══ DATA ROWS ══
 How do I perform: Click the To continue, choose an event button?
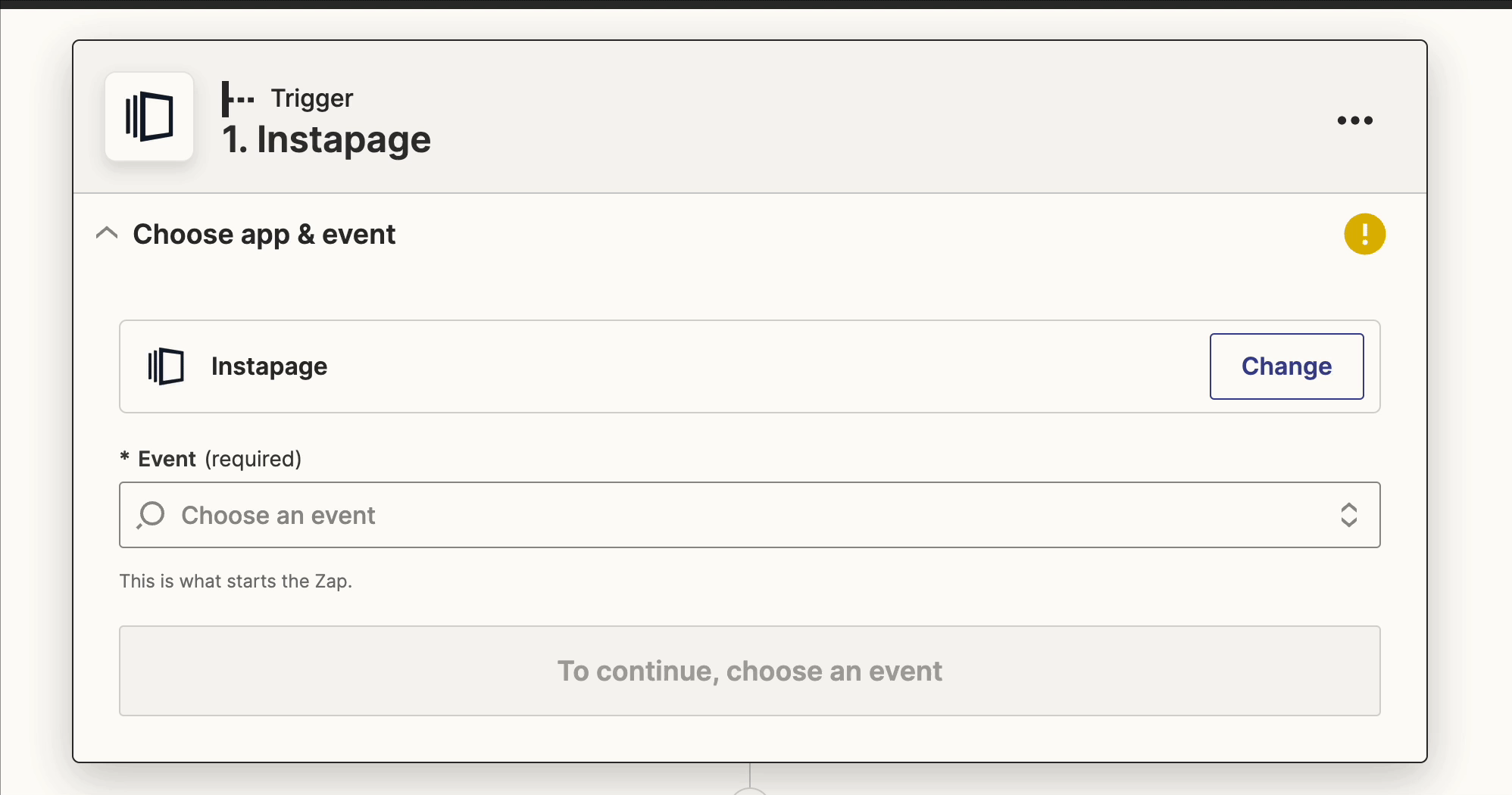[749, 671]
═══
══ DATA ROWS ══
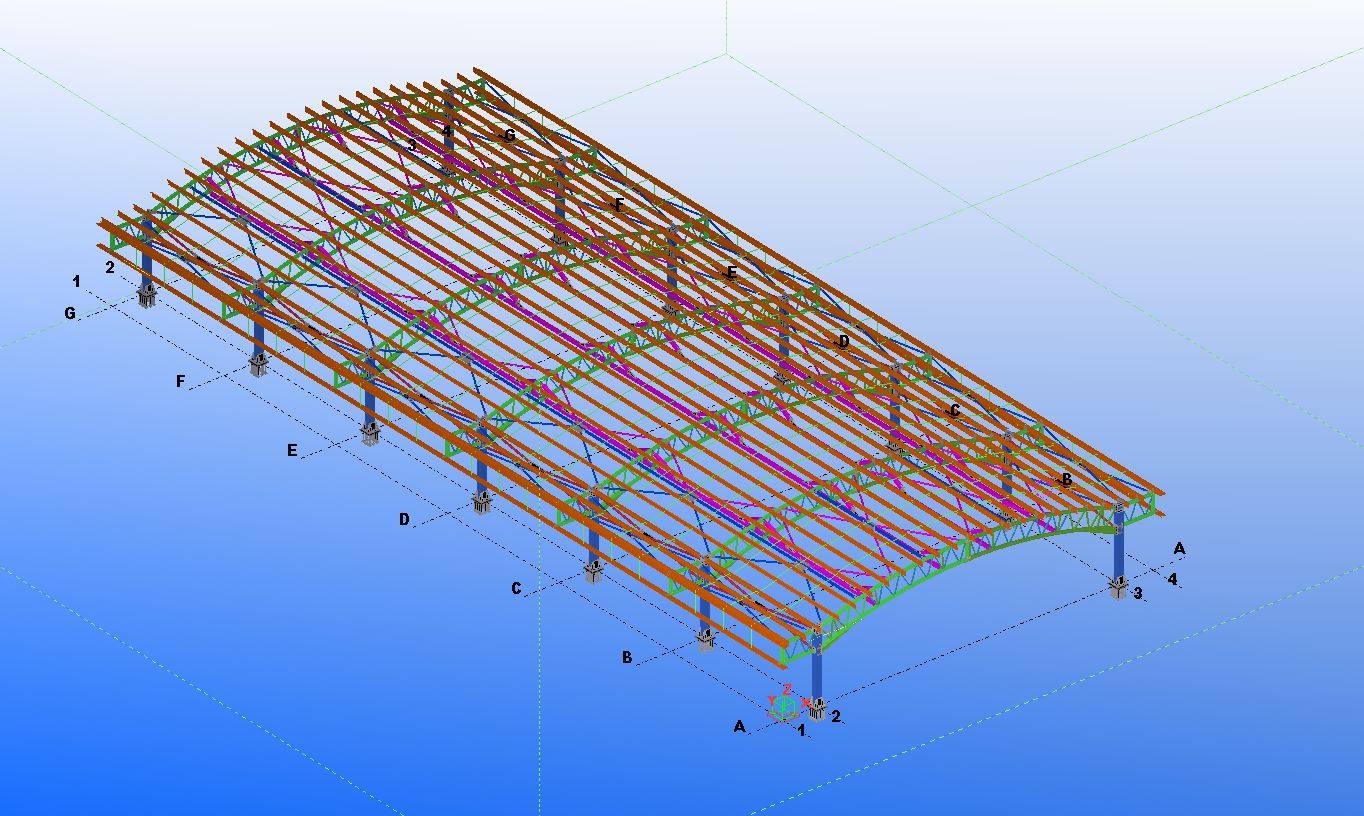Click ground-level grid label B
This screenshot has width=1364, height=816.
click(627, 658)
═══
• **YOUR TASK**:
Print the data from the line with "Click ground-level grid label B" through the line with "click(627, 658)", including both of those lines, and leave the pictures out.

• **RESPONSE TO THE TASK**:
Click ground-level grid label B
This screenshot has width=1364, height=816.
click(627, 658)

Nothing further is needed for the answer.